**Given text**

begin

The Electoral College wasn't "intended" to stand by any statewide popular vote. Quite the opposite. The Constitution as originally written allowed states to set whatever rules they want for selection of electors. For our first four elections, a majority of states had their legislature choose their electors, with zero input from the citizens. That method remained commonplace until the 1820s when it rapidly fell out of favor; by 1832 only South Carolina lacked any sort of popular vote method for elector selection, and it didn't switch to the popular vote until 1868. The states only allow its residents to have a vote as a consideration. They aren't obliged to honor a damn thing.

end

**Supplied data**
begin

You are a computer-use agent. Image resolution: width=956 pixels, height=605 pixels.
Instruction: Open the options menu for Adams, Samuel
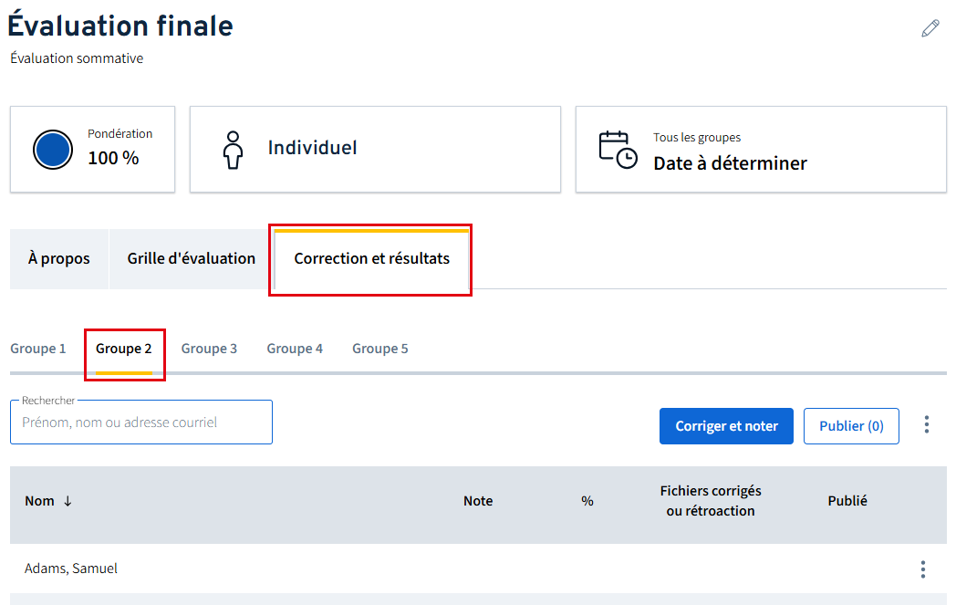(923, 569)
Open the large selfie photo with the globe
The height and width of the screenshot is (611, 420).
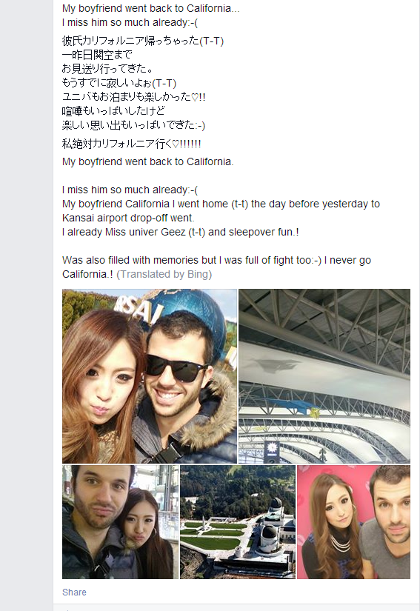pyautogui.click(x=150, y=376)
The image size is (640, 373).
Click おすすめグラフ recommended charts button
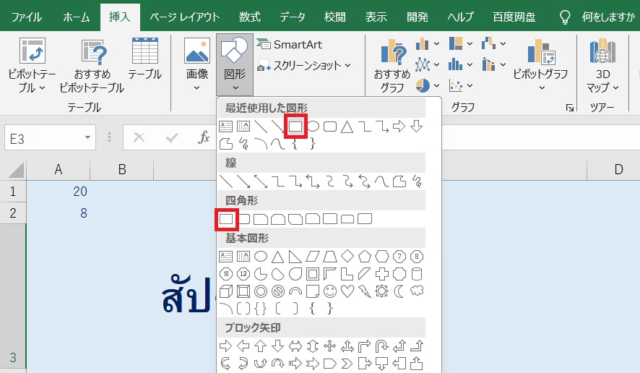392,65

end

**Request**
Reproduce the Electoral College text word for word, starting with "The Electoral College" and going on through "a damn thing.". These records were taken from a separate source.

**Answer below**
The Electoral College wasn't "intended" to stand by any statewide popular vote. Quite the opposite. The Constitution as originally written allowed states to set whatever rules they want for selection of electors. For our first four elections, a majority of states had their legislature choose their electors, with zero input from the citizens. That method remained commonplace until the 1820s when it rapidly fell out of favor; by 1832 only South Carolina lacked any sort of popular vote method for elector selection, and it didn't switch to the popular vote until 1868. The states only allow its residents to have a vote as a consideration. They aren't obliged to honor a damn thing.